Early studies of several experimental coronavirus vaccines, among them AstraZeneca's shot, have only shown they can spur immune responses and are safe enough to test further. It's not yet known whether they'll actually protect people against COVID-19, or if unexpected side effects might occur. That's the purpose of lengthy, large-scale efficacy trials in tens of thousands of participants, a standard and critical part of vaccine testing.
But as the pandemic has raged on, the urgency to speed a vaccine to market — and for various governments to secure access to them, or claim political victories from research progress — has intensified.
The pressure has led to heightened tension over when to grant approvals. Russia, for instance, cleared a vaccine for use in August, before that shot was studied in large trials. China approved a vaccine for military use and said it began inoculating citizens at high risk of infection with a different shot in July.
In the U.S., the pressure to address the coronavirus pandemic has been compounded by the approaching presidential election. The country leads the world in coronavirus cases and deaths, and progress on a vaccine could be a potent political message come November.
In a recent interview, Food and Drug Administration commissioner Stephen Hahn told the Financial Times he'd be willing to clear a vaccine before Phase 3 trials were finished, as long as the benefits outweighed the risks.
Moderna and the team of BioNTech and Pfizer have already begun Phase 3 studies of their respective vaccines, with early results potentially available this fall.
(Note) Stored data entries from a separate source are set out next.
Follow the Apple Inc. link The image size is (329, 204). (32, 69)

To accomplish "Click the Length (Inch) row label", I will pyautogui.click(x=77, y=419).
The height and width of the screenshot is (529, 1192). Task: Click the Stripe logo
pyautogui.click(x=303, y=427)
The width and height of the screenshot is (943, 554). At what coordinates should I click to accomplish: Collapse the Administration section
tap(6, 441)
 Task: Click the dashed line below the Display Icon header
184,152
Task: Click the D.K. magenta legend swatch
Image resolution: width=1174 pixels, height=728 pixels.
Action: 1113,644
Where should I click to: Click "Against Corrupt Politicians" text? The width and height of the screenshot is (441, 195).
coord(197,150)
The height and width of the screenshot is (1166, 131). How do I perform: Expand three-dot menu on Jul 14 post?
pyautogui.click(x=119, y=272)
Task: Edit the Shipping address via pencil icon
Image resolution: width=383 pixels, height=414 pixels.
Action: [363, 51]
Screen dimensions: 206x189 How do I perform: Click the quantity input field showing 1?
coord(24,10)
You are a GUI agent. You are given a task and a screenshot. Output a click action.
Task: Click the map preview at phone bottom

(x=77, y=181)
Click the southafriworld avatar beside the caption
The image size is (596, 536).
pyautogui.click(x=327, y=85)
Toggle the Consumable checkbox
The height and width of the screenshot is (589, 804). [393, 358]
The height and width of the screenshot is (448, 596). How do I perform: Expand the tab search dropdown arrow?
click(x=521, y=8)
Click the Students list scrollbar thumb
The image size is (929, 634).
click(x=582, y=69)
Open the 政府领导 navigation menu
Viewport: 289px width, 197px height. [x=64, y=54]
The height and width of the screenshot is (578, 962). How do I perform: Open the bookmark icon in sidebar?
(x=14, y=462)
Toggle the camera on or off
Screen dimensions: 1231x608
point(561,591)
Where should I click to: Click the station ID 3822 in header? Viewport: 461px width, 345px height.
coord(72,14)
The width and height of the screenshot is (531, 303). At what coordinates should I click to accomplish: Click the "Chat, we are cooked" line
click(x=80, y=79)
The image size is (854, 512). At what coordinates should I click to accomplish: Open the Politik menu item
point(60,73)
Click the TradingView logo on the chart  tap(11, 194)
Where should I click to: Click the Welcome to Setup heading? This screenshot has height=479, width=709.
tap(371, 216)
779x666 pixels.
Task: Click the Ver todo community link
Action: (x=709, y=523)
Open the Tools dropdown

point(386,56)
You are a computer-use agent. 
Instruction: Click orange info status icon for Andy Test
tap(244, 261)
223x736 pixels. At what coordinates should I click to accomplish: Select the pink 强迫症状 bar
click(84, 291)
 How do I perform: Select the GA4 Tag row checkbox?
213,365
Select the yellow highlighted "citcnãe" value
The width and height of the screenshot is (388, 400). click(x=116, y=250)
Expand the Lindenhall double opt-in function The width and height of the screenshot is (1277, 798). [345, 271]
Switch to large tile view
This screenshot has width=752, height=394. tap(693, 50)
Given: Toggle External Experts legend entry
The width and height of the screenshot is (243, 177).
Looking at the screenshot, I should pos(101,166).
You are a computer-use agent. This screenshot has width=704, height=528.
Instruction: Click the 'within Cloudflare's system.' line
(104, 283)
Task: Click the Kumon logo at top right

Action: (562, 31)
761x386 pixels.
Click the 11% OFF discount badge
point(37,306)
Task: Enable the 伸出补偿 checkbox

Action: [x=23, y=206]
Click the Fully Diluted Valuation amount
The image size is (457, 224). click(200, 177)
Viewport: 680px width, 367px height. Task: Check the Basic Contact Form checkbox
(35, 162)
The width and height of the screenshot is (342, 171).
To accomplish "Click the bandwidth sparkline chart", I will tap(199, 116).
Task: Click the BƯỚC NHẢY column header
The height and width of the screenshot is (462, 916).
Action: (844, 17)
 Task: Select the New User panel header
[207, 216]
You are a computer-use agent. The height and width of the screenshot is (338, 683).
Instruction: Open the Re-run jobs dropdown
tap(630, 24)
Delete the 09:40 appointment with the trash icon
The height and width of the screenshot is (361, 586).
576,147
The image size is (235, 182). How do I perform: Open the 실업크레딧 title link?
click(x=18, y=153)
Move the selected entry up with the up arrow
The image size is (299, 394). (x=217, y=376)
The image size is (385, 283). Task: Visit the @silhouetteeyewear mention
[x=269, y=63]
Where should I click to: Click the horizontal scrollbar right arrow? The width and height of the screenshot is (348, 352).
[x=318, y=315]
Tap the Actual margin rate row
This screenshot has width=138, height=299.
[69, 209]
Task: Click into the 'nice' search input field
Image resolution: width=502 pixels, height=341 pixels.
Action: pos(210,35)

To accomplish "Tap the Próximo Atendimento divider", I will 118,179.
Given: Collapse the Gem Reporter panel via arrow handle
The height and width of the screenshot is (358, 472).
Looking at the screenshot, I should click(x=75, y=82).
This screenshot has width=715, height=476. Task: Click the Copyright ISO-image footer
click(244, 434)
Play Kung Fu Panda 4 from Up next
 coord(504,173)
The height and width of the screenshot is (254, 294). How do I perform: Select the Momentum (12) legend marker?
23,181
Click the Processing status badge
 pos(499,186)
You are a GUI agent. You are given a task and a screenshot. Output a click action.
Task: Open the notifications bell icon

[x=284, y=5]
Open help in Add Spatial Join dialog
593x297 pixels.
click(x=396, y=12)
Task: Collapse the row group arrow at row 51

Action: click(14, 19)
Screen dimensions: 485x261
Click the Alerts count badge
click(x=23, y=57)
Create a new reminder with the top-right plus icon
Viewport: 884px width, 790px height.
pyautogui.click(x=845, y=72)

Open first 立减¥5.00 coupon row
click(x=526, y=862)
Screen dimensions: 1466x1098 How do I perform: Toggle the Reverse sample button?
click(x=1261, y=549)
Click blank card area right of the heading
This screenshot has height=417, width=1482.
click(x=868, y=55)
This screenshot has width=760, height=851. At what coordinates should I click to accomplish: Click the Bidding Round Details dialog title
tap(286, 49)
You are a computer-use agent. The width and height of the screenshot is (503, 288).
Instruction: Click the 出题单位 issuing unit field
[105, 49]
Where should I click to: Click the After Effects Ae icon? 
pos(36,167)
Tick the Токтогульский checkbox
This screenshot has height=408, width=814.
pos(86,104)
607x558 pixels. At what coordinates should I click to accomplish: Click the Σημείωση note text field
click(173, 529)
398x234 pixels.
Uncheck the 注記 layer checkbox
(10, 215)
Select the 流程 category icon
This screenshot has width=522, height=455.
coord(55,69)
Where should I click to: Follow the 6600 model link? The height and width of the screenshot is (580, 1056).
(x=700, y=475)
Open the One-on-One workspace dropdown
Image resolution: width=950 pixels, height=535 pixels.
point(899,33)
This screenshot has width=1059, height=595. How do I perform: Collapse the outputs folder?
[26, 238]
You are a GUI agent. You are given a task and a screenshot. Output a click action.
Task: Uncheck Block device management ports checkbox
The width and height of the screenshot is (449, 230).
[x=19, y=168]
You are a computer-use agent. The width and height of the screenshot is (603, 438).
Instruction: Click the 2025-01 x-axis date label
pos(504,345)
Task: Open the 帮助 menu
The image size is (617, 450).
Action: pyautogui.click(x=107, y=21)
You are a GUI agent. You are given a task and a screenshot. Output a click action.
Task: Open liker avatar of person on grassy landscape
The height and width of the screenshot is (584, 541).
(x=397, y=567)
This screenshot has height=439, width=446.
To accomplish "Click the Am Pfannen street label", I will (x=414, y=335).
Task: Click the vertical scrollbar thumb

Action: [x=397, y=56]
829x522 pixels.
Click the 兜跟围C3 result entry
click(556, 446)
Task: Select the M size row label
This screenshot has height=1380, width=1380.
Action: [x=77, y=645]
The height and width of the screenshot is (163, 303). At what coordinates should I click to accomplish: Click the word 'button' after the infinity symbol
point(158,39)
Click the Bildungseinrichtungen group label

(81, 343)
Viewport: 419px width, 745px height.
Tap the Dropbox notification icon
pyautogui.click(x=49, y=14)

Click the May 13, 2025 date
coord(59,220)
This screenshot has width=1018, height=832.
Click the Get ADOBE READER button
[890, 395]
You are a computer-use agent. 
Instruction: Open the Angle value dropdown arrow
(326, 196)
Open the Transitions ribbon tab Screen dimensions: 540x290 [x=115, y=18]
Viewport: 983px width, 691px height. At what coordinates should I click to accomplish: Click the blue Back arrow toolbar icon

However, recent reports have indicated AstraZeneca's vaccine, which has been more extensively studied outside the U.S., could be fast-tracked before the election.
This past weekend, an article from a local Florida outlet claimed AstraZeneca's planned study in the U.S. was on hold due to "political pressure," namely that the FDA was considering authorizing the vaccine based on data from smaller trials conducted overseas. A conflicting report, in Wisconsin, said the study was set to begin.
Adding to the drama was a controversial emergency approval by the FDA of convalescent plasma for COVID-19, which occurred a day after President Trump publicly chastised the agency and after Trump, at a press conference, claimed politics delayed earlier clearance of the treatment.
In a statement on the start of the U.S. trial, AstaZeneca pledged that any regulatory filing for the vaccine "will meet the stringent requirements established by regulators everywhere around the world."
"We are moving quickly but without cutting corners," CEO Pascal Soriot said in the statement.
The trial, which will enroll up to 30,000 volunteers, is similar in size to Moderna's and Pfizer's. The primary completion date for the study is set for December, according to the clinicaltrials.gov database, though progress will depend on the rates of infection among participants.
AstraZeneca aims to enroll people with an increased risk of infection with SARS-CoV-2. Though the study's main goal is to measure whether the vaccine can prevent symptomatic COVID-19, investigators will also evaluate if the shot can prevent severe COVID-19 or coronavirus infection, as well as reduce emergency room visits. Participants will be tracked for two years.
The FDA has said the bar for approval is results showing a vaccine to be 50% better than a placebo at preventing coronavirus disease or decreasing its severity.
AstraZeneca's vaccine uses a modified virus — a form of an adenovirus that causes common colds in chimpanzees — to deliver genetic instructions meant to spur an immune response against the coronavirus. Results from early testing were published in The Lancet in July, and suggested a two-shot regimen may be more effective than a single dose. AstraZeneca is testing that regimen in the Phase 3 study.